Essendo il Vescovo a Lourdes per il pellegrinaggio diocesano con l’Oftal, a guidare la veglia è stato il vicario generale mons. Désiré Azogou, che ha sottolineato che in contemporanea anche a Lourdes i pellegrini sull’esplanade erano riuniti in preghiera per il Papa scomparso.
Nella veglia sono state seguite le indicazioni del testo dal significativo titolo “Nella luce della Pasqua” preparato per l’occasione dall’Ufficio liturgico nazionale della Conferenza episcopale italiana: il rosario con i misteri gloriosi introdotti dalla lettura di passi del Nuovo Testamento e meditati attraverso le parole pronunciate da papa Francesco in cinque occasioni del suo pontificato.
“Sebbene un velo di tristezza avvolge il nostro animo per la morte del nostro amato papa Francesco – ha detto mons. Désiré Azogou -, dal mondo intero si innalza un inno di ringraziamento a Dio Padre, per il dono di questo successore di Pietro che ci ha aiutato a riscoprire il volto di una Chiesa impegnata ad annunciare il Vangelo della gioia e della misericordia, in cammino lungo le strade del mondo e in ascolto del grido dell’umanità. In questo momento di preghiera affidiamo il nostro Papa alle cure premurose di Maria, segno di consolazione e di sicura speranza per il popolo di Dio in cammino verso il regno”.
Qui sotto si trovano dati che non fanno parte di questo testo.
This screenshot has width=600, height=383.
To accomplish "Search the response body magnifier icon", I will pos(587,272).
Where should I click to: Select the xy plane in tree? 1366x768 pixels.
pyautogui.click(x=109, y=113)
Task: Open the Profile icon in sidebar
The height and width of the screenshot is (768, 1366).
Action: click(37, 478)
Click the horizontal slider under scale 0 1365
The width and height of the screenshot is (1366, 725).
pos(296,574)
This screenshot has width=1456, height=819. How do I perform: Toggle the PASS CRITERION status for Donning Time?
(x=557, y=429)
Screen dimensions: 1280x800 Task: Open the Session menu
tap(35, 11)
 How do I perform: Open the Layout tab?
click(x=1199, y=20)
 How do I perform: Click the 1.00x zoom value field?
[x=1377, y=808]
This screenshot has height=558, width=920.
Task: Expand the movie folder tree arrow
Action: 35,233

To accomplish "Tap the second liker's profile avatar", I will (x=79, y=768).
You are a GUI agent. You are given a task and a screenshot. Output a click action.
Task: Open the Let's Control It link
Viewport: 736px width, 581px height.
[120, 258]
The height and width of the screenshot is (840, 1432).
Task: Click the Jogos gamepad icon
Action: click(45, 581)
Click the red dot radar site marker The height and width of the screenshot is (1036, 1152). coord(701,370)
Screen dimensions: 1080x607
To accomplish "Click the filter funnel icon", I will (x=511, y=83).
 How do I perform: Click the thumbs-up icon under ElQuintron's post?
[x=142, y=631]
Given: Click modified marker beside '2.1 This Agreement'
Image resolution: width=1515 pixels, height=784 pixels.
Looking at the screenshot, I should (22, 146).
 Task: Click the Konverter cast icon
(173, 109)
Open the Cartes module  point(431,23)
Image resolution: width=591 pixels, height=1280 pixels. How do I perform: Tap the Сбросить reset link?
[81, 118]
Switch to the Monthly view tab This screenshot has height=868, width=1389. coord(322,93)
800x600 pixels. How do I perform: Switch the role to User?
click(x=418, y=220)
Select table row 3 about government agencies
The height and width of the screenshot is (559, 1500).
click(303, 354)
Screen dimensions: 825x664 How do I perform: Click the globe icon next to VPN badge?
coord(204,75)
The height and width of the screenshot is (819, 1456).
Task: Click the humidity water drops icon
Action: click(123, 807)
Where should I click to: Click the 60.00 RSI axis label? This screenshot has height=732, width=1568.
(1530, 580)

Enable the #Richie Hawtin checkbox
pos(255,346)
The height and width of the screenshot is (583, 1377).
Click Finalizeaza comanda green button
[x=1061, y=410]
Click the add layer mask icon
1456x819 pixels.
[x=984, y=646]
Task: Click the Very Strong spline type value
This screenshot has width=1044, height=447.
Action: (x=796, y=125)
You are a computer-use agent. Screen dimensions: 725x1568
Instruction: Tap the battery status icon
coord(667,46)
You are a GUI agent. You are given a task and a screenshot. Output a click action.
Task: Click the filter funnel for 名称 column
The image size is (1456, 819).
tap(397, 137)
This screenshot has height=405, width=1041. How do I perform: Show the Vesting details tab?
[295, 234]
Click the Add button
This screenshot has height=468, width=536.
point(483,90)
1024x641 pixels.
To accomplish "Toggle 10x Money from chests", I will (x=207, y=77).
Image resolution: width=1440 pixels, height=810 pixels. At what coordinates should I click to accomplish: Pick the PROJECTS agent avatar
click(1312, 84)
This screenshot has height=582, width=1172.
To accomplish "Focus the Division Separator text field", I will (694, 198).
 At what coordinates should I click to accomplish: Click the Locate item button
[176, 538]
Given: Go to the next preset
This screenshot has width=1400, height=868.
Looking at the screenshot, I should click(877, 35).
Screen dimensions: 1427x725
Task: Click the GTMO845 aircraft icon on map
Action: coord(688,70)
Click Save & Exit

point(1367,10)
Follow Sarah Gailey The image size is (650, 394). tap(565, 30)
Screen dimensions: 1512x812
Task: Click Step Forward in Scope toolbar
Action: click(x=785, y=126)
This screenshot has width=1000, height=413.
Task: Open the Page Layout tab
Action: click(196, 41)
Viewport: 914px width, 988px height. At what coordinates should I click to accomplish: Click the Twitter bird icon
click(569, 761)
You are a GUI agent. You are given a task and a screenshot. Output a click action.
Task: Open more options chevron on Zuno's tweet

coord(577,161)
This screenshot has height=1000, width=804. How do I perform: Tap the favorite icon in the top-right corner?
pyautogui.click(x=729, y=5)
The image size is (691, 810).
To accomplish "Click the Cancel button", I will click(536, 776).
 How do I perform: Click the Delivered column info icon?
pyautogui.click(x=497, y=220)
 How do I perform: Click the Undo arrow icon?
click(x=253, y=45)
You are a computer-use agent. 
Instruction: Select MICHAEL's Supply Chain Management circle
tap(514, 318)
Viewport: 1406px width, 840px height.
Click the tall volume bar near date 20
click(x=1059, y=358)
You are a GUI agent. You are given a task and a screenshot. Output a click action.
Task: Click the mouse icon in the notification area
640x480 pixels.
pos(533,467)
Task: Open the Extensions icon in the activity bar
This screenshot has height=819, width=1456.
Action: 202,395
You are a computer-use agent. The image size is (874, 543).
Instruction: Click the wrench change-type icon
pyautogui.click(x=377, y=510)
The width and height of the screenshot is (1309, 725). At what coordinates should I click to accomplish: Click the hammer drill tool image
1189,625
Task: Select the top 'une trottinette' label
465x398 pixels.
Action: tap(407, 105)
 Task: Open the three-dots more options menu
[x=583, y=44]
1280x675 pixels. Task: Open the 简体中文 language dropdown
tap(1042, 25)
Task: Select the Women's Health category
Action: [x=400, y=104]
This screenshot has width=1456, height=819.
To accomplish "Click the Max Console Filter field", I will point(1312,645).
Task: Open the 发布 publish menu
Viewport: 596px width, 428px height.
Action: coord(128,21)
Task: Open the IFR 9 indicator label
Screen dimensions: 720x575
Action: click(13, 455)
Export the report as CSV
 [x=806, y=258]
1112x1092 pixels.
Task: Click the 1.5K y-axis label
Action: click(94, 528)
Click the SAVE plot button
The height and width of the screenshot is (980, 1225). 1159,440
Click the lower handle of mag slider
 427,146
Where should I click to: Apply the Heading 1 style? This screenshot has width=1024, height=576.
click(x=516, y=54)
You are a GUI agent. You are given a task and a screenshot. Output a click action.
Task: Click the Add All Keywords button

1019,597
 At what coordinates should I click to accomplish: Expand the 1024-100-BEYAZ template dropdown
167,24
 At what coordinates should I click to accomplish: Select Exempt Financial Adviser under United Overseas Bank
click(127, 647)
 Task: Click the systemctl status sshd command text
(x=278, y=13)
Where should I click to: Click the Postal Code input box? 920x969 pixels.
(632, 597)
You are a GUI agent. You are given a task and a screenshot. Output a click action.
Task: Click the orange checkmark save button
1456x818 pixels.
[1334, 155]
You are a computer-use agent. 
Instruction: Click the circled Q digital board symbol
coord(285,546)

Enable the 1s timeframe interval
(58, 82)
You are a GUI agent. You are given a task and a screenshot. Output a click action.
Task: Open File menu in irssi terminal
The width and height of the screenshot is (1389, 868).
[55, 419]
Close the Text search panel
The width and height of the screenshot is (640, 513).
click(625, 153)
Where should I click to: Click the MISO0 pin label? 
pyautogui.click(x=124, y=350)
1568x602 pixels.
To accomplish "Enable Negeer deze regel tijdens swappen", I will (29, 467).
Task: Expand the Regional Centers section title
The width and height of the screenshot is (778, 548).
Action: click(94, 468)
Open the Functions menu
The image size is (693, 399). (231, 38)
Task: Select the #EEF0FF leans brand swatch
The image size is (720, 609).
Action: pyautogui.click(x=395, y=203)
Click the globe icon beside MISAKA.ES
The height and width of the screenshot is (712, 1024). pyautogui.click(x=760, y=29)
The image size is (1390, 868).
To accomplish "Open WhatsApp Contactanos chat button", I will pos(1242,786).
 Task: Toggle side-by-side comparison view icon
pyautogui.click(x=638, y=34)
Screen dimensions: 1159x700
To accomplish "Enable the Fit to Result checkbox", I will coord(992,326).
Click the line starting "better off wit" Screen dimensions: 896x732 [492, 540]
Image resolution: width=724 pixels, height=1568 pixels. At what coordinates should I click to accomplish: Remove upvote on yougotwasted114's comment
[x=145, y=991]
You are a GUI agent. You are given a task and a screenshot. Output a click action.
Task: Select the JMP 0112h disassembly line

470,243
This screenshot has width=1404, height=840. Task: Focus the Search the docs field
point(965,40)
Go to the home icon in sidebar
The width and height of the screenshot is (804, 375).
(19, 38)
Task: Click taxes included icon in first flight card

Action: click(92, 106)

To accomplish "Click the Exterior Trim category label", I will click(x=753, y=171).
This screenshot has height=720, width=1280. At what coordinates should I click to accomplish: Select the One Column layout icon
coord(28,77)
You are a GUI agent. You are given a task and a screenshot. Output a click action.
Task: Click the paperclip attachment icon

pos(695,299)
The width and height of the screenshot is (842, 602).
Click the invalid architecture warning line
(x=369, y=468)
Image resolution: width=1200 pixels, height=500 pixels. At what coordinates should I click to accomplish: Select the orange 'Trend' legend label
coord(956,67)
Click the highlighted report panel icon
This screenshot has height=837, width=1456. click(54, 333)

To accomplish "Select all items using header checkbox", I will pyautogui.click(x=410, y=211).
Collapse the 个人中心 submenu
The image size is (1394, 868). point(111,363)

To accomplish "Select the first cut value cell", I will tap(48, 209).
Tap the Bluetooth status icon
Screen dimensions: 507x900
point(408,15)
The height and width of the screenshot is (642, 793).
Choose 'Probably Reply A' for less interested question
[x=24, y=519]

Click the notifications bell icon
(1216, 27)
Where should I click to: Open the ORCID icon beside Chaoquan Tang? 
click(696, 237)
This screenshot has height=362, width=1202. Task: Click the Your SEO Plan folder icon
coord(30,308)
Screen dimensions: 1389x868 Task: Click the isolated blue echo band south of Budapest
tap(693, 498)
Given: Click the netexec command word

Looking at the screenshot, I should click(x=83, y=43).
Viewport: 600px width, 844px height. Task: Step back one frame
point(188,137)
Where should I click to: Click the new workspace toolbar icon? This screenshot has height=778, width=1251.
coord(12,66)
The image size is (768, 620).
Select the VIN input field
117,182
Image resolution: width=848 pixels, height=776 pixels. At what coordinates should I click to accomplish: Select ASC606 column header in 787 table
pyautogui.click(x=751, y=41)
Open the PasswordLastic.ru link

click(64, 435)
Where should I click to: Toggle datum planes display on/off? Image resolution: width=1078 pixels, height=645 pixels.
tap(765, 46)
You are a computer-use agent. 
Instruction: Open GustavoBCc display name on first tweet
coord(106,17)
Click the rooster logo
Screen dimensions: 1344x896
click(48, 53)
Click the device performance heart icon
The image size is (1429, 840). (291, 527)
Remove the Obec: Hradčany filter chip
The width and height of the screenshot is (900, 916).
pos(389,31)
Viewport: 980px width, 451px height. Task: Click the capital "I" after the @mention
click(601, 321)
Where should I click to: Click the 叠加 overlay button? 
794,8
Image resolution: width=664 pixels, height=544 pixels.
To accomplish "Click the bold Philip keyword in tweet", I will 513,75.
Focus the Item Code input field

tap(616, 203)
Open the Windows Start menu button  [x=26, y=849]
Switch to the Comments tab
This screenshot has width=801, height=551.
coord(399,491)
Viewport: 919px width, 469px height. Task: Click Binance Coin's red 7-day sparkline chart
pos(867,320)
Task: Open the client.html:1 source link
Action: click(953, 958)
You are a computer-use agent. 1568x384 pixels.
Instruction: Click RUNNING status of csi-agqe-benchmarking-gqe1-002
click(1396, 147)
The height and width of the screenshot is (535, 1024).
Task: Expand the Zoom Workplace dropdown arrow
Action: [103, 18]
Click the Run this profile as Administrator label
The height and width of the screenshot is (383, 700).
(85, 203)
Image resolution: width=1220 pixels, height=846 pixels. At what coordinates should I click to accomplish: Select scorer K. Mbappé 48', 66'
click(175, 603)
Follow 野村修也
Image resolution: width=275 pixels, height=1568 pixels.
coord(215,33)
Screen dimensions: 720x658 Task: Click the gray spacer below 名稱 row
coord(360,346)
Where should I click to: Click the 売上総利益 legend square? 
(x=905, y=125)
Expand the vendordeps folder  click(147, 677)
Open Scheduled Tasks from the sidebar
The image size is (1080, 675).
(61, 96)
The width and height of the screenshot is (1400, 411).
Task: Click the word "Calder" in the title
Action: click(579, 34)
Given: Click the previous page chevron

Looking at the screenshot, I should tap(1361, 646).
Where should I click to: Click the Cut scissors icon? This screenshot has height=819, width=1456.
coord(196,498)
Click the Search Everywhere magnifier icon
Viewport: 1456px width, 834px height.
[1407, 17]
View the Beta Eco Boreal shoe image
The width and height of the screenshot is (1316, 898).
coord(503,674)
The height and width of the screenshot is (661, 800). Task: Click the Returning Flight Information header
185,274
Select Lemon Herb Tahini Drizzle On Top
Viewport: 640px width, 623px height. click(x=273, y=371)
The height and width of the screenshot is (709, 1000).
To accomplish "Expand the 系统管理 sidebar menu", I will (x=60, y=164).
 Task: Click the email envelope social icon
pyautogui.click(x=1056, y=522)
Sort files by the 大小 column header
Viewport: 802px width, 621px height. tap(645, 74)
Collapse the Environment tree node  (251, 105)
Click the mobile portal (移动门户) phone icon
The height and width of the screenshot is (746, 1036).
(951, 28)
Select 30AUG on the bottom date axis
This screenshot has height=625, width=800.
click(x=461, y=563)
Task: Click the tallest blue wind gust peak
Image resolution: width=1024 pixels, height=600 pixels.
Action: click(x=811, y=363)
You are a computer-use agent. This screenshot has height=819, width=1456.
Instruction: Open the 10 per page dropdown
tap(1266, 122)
Nel commentare il primo mistero, la Resurrezione, sono state riprese le parole del Papa alla Veglia pasquale del 2022: “Il Signore, in questa notte, vuole donarci occhi diversi, accesi dalla speranza che la paura, il dolore e la morte non avranno l’ultima parola su di noi” aveva detto, tra l’altro, Francesco. Nel secondo mistero, l’Ascensione, il riferimento è stato il Regina Coeli del 29 maggio 2022, dove il Papa evidenziava anche che “lo Spirito Santo rende presente Gesù in noi, oltre le barriere del tempo e dello spazio, per farci suoi testimoni nel mondo”. Per il terzo mistero, la discesa dello Spirito Santo, un passo della catechesi all’udienza generale del 19 giugno 2019, nella quale il Papa tra l’altro spiegava che “la Chiesa nasce dal fuoco dell’amore e da un ‘incendio’ che divampa a Pentecoste e che manifesta la forza della Parola del Risorto intrisa di Spirito Santo”. Dall’Angelus del 15 agosto 2013 è stato ripreso il commento al quarto mistero, l’assunzione di Maria, che “ci accompagna, lotta con noi, sostiene i cristiani nel combattimento contro le forze del male. La preghiera con Maria, in particolare il Rosario”. L’ultimo mistero, l’incoronazione di Maria, è stato accompagnato dalla lettura del Magnificat, un cantico nel quale Maria “profetizza che a primeggiare non sono il potere, il successo e il denaro, ma a primeggiare c’è il servizio, l’umiltà, l’amore”.